Hornbostel ist besorgt, dass viele der Maßstäbe, anhand derer Forschungsinstitutionen Rechenschaft ablegen sollen, die Wissenschaft weniger effizient und produktiv machen. (Foto: Judith Affolter für VolkswagenStiftung)
Auch ist Hornbostel besorgt, dass viele der Maßstäbe, anhand derer Forschungsinstitutionen Rechenschaft ablegen sollen, die Wissenschaft weniger effizient und produktiv machen. Sie reichen von Exzellenzrankings auf der Basis von Publikationen in High-impact-Journalen bis hin zu dem Druck, sich auf "nützliche" Forschungsgebiete zu fokussieren. "Brauchen wir also weniger Transparenz in der Wissenschaft? Die Antwort ist eindeutig nein", sagt Hornbostel. "Aber wir müssen ein Gleichgewicht finden.
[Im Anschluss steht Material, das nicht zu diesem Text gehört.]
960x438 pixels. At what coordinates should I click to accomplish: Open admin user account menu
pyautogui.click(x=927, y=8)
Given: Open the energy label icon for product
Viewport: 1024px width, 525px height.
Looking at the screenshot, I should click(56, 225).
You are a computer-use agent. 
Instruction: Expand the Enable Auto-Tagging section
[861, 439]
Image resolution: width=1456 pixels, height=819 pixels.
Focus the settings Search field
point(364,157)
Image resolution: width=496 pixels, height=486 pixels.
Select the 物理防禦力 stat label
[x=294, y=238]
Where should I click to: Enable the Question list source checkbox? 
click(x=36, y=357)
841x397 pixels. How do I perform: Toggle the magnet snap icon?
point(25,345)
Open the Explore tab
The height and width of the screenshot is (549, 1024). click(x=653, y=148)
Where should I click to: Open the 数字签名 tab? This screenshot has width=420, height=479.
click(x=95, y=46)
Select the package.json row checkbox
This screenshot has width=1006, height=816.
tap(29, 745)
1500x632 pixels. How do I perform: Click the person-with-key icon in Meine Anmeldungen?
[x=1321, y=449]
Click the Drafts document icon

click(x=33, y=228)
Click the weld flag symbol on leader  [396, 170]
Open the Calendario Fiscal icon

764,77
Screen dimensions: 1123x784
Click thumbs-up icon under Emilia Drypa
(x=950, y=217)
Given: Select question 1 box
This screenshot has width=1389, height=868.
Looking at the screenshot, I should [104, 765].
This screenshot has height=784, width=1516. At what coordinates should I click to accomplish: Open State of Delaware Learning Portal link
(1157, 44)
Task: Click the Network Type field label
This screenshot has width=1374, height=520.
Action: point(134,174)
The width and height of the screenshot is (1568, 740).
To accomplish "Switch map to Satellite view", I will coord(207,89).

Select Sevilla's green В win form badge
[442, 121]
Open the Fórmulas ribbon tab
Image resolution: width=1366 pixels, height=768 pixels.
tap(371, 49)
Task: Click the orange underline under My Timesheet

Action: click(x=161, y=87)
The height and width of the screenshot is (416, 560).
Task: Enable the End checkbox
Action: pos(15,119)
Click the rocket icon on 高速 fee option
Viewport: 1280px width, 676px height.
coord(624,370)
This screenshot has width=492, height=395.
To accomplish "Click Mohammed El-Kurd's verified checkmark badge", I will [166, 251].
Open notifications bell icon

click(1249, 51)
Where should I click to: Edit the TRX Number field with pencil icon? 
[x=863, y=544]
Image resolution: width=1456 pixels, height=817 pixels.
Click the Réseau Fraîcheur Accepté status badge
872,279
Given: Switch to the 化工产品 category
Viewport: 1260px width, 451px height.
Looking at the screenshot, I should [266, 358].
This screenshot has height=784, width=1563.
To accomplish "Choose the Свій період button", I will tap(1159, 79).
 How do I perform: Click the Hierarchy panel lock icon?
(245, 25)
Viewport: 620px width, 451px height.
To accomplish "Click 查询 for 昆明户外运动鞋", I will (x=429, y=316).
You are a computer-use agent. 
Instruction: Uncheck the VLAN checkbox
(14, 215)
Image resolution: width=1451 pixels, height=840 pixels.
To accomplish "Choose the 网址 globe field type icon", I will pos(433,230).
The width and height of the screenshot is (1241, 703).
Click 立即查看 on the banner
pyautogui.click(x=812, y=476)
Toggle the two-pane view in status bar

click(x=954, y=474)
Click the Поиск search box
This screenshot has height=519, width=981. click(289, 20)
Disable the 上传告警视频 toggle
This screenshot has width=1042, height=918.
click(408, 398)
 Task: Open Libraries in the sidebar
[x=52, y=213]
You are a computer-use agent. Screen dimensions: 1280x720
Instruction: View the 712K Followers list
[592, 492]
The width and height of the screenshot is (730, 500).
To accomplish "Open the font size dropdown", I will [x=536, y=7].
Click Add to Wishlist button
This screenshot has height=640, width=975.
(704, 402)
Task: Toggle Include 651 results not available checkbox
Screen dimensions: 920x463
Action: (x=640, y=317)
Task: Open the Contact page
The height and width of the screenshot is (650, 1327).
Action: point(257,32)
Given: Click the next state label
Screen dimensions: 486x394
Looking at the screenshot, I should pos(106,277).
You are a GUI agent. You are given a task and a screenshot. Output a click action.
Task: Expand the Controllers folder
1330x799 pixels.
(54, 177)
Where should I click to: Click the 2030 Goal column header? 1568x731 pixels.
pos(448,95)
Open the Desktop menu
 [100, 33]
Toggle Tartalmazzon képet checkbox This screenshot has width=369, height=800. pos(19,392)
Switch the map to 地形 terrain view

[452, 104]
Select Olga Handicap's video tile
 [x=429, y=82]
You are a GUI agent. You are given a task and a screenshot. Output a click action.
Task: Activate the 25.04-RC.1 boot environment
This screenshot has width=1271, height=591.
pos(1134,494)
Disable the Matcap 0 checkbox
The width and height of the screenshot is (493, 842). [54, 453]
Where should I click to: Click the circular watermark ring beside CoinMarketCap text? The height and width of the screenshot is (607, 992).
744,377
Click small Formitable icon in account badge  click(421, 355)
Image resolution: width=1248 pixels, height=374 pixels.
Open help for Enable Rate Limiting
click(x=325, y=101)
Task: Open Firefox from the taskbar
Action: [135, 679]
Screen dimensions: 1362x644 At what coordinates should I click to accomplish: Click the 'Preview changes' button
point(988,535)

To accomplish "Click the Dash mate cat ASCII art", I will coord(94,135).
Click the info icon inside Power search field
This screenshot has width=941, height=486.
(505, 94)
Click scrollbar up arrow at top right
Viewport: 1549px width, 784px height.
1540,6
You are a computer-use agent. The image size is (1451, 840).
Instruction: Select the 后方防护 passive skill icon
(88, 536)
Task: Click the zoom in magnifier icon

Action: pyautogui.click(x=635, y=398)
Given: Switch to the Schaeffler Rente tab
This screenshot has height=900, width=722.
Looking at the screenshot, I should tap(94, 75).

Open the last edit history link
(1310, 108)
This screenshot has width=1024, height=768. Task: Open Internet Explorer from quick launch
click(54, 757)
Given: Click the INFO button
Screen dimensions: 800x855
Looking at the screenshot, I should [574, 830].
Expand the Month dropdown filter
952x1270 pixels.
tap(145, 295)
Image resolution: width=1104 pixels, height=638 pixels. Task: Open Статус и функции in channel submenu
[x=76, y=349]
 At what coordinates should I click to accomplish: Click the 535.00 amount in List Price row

Wir brauchen ein System der gegenseitigen Kontrolle, aber wir müssen auch die Überregulierung verhindern, damit die akademische Freiheit nicht in Gefahr gerät."
Selbst die Open-Access-Bewegung, die von Autoren ein Honorar verlangt, damit ihre Arbeit veröffentlicht und kostenlos gelesen werden kann, zog ungeahnte Folgen nach sich: Inzwischen kommt auf jedes seriöse Publikationsorgan wie PLOS-One (die internationale Online-Fachzeitschrift der Public Library of Science) Dutzende von zwielichtigen Pay-to-publish-Journalen ohne Peer-review-Verfahren. Derlei Publikationen von sog. Raubverlagen haben die Unsicherheit unter jungen Forscherinnen und Forschern erhöht, für die Veröffentlichungen ein wichtiger Bestandteil ihres Karrierewegs sind. "Die Wissenschaftlerinnen und Wissenschaftler müssen jetzt ganz genau hinschauen, ob es sich um eine anerkannte und seriöse Publikation handelt, oder nicht – und Forschungseinrichtungen sollten dabei Hilfestellung leisten", meint Hornbostel.
Zu viel Transparenz kann ein Sicherheitsrisiko für die Bevölkerung darstellen.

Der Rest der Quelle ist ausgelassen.